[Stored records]
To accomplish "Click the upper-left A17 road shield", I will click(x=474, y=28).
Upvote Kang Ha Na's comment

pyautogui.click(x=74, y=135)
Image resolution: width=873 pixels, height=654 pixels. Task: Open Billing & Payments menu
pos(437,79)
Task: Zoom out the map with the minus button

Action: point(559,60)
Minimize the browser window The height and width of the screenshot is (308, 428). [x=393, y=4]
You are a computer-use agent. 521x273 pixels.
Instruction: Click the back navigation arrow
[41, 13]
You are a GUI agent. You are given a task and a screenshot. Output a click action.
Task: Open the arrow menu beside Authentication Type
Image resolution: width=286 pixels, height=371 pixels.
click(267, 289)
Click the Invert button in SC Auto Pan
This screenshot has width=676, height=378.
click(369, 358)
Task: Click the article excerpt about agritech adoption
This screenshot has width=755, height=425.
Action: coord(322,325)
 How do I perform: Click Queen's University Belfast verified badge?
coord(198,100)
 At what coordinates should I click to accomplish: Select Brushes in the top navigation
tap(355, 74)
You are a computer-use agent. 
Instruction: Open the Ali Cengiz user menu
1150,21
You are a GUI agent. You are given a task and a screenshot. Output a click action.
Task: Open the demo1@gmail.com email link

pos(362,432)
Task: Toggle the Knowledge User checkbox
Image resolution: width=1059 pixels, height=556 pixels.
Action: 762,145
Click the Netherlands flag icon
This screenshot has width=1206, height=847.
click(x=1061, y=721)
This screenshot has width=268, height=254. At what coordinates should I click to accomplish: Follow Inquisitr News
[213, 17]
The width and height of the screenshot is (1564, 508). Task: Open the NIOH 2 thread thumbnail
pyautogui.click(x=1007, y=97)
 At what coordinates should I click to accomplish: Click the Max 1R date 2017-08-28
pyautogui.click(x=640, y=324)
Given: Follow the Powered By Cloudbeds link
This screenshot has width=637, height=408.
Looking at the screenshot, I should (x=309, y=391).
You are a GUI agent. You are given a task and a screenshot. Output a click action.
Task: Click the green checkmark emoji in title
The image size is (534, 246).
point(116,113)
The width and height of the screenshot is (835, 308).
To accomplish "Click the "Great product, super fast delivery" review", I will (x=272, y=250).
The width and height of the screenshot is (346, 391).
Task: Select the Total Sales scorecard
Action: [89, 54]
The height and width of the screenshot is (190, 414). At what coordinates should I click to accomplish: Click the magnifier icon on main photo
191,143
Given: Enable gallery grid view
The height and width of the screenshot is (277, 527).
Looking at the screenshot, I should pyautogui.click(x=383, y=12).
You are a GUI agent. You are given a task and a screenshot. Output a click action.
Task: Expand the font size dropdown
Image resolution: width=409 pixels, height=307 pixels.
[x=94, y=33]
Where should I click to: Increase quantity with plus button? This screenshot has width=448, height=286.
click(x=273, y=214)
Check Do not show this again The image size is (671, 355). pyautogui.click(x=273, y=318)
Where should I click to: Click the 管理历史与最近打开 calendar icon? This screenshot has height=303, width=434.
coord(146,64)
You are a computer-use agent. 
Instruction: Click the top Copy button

• [Prompt]
Write every entry out again, exactly as it stands.

• [Output for this exercise]
To accomplish "Click the upper-left A17 road shield", I will click(x=474, y=28).
Upvote Kang Ha Na's comment

pyautogui.click(x=74, y=135)
Image resolution: width=873 pixels, height=654 pixels. Task: Open Billing & Payments menu
pos(437,79)
Task: Zoom out the map with the minus button

Action: point(559,60)
Minimize the browser window The height and width of the screenshot is (308, 428). [x=393, y=4]
You are a computer-use agent. 521x273 pixels.
Instruction: Click the back navigation arrow
[41, 13]
You are a GUI agent. You are given a task and a screenshot. Output a click action.
Task: Open the arrow menu beside Authentication Type
Image resolution: width=286 pixels, height=371 pixels.
click(267, 289)
Click the Invert button in SC Auto Pan
This screenshot has width=676, height=378.
click(369, 358)
Task: Click the article excerpt about agritech adoption
This screenshot has width=755, height=425.
Action: coord(322,325)
 How do I perform: Click Queen's University Belfast verified badge?
coord(198,100)
 At what coordinates should I click to accomplish: Select Brushes in the top navigation
tap(355, 74)
You are a computer-use agent. 
Instruction: Open the Ali Cengiz user menu
1150,21
You are a GUI agent. You are given a task and a screenshot. Output a click action.
Task: Open the demo1@gmail.com email link

pos(362,432)
Task: Toggle the Knowledge User checkbox
Image resolution: width=1059 pixels, height=556 pixels.
Action: 762,145
Click the Netherlands flag icon
This screenshot has width=1206, height=847.
click(x=1061, y=721)
This screenshot has width=268, height=254. At what coordinates should I click to accomplish: Follow Inquisitr News
[213, 17]
The width and height of the screenshot is (1564, 508). Task: Open the NIOH 2 thread thumbnail
pyautogui.click(x=1007, y=97)
 At what coordinates should I click to accomplish: Click the Max 1R date 2017-08-28
pyautogui.click(x=640, y=324)
Given: Follow the Powered By Cloudbeds link
This screenshot has width=637, height=408.
Looking at the screenshot, I should (x=309, y=391).
You are a GUI agent. You are given a task and a screenshot. Output a click action.
Task: Click the green checkmark emoji in title
The image size is (534, 246).
point(116,113)
The width and height of the screenshot is (835, 308).
To accomplish "Click the "Great product, super fast delivery" review", I will (x=272, y=250).
The width and height of the screenshot is (346, 391).
Task: Select the Total Sales scorecard
Action: [89, 54]
The height and width of the screenshot is (190, 414). At what coordinates should I click to accomplish: Click the magnifier icon on main photo
191,143
Given: Enable gallery grid view
The height and width of the screenshot is (277, 527).
Looking at the screenshot, I should pyautogui.click(x=383, y=12).
You are a GUI agent. You are given a task and a screenshot. Output a click action.
Task: Expand the font size dropdown
Image resolution: width=409 pixels, height=307 pixels.
[x=94, y=33]
Where should I click to: Increase quantity with plus button? This screenshot has width=448, height=286.
click(x=273, y=214)
Check Do not show this again The image size is (671, 355). pyautogui.click(x=273, y=318)
Where should I click to: Click the 管理历史与最近打开 calendar icon? This screenshot has height=303, width=434.
coord(146,64)
You are a computer-use agent. 
Instruction: Click the top Copy button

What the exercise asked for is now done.